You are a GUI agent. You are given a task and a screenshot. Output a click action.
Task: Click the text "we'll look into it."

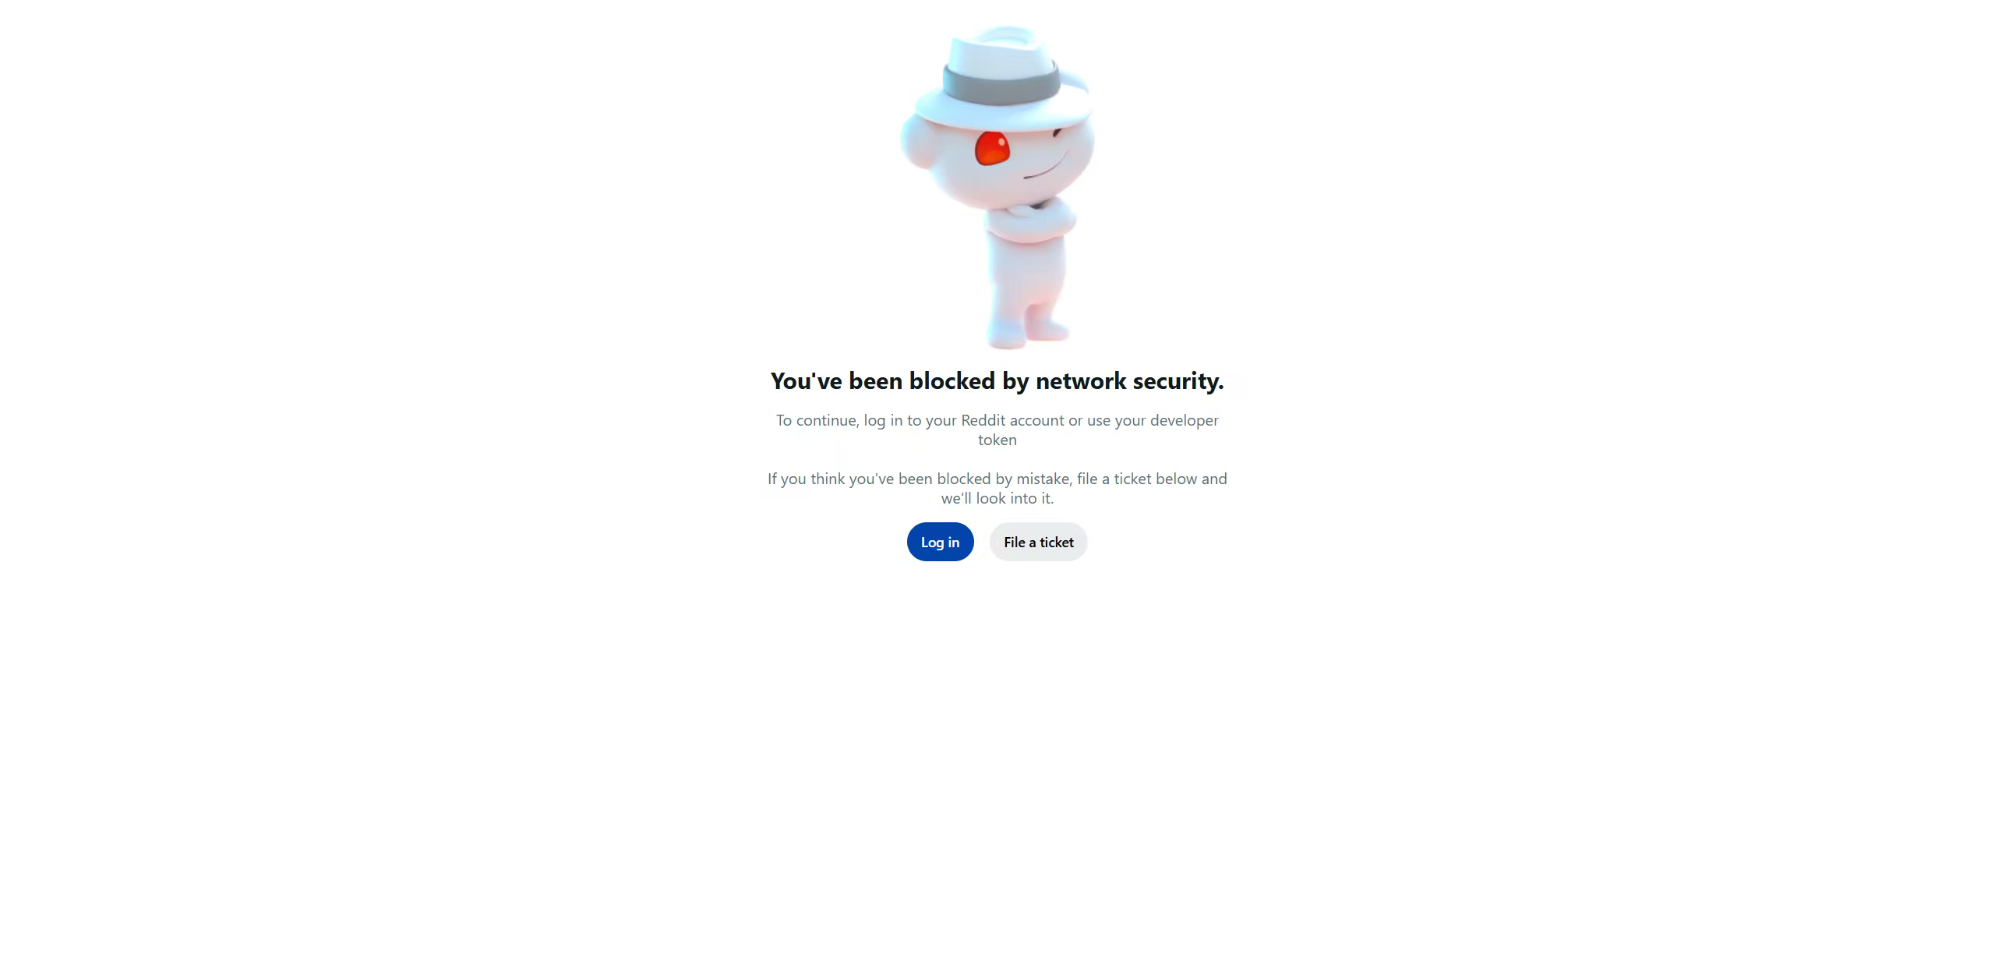tap(998, 498)
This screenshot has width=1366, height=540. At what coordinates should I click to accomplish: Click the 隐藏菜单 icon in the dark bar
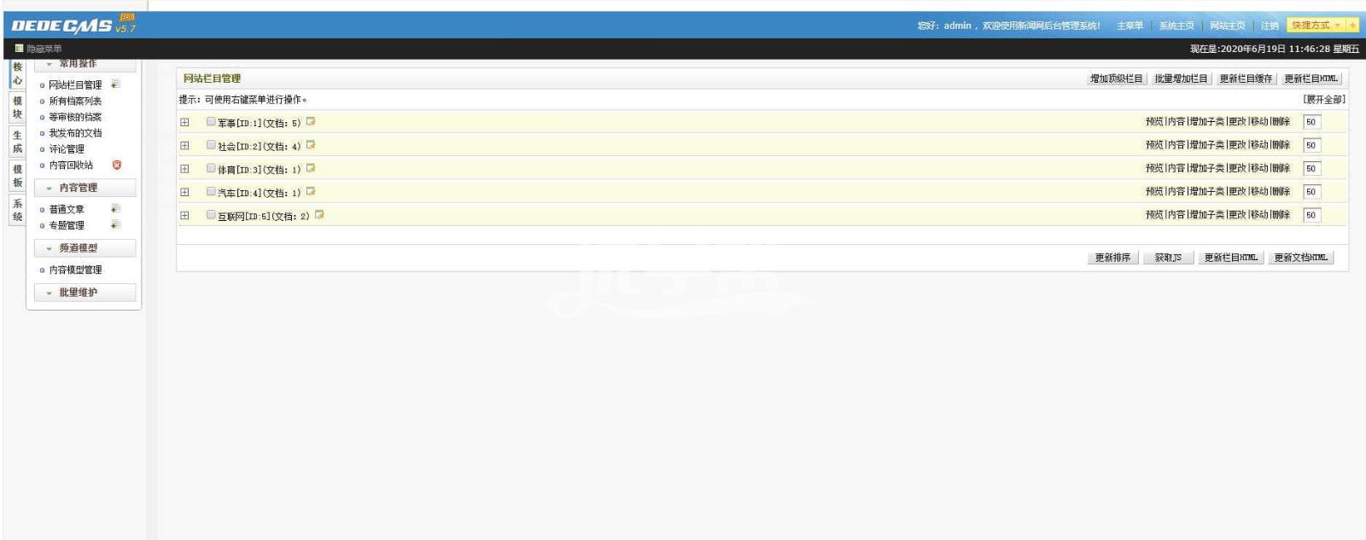[x=19, y=49]
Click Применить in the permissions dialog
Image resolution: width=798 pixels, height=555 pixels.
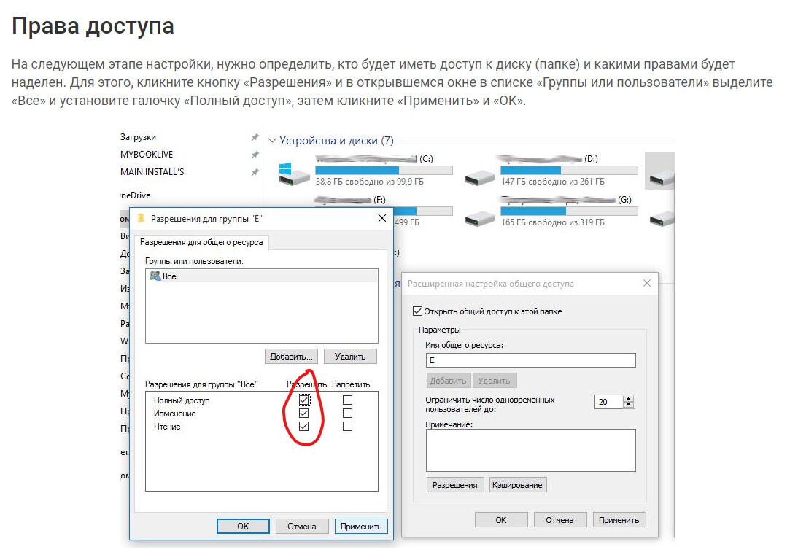(x=361, y=526)
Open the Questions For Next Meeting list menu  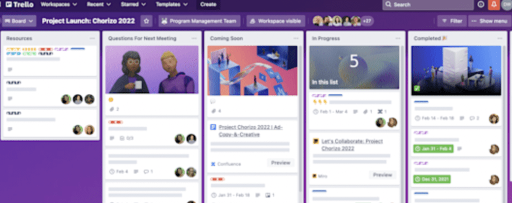click(x=194, y=38)
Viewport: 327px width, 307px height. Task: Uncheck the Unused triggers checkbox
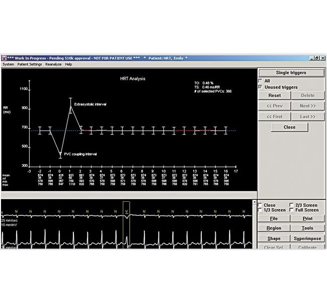click(x=260, y=87)
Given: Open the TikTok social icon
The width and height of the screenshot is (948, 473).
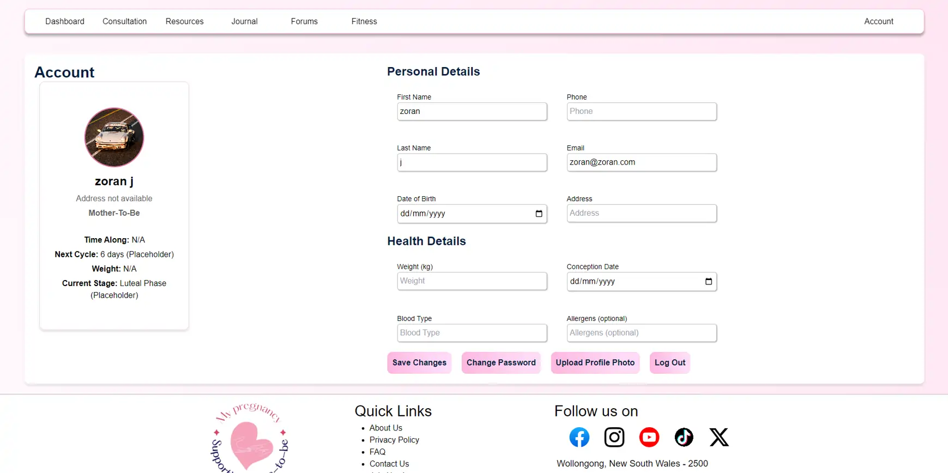Looking at the screenshot, I should coord(684,437).
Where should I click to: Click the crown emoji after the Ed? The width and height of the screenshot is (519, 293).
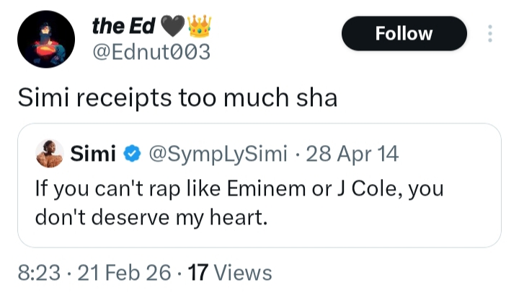(x=198, y=27)
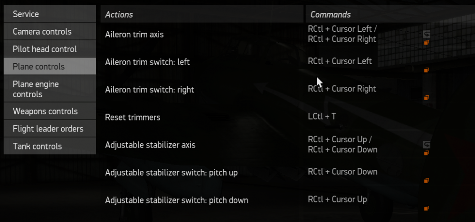Open Plane engine controls category
This screenshot has height=222, width=475.
coord(49,89)
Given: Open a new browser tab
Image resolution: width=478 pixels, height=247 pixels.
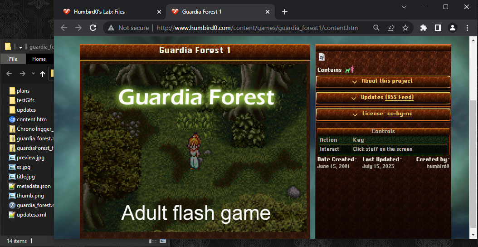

┄┄┄┄┄┄┄┄┄┄┄┄┄┄┄┄┄┄┄┄

_What you need to do_
Pictures are not part of the answer, which must be the exact lines from the one holding "The width and height of the screenshot is (948, 473)." through the end of the material, both ends included.

_Solution to the problem_
The width and height of the screenshot is (948, 473).
Looking at the screenshot, I should coord(684,437).
Where should I click to: Click the crown emoji after the Ed? The width and height of the screenshot is (519, 293).
(x=198, y=27)
Open Plane engine controls category
This screenshot has height=222, width=475.
coord(49,89)
Given: Open a new browser tab
Image resolution: width=478 pixels, height=247 pixels.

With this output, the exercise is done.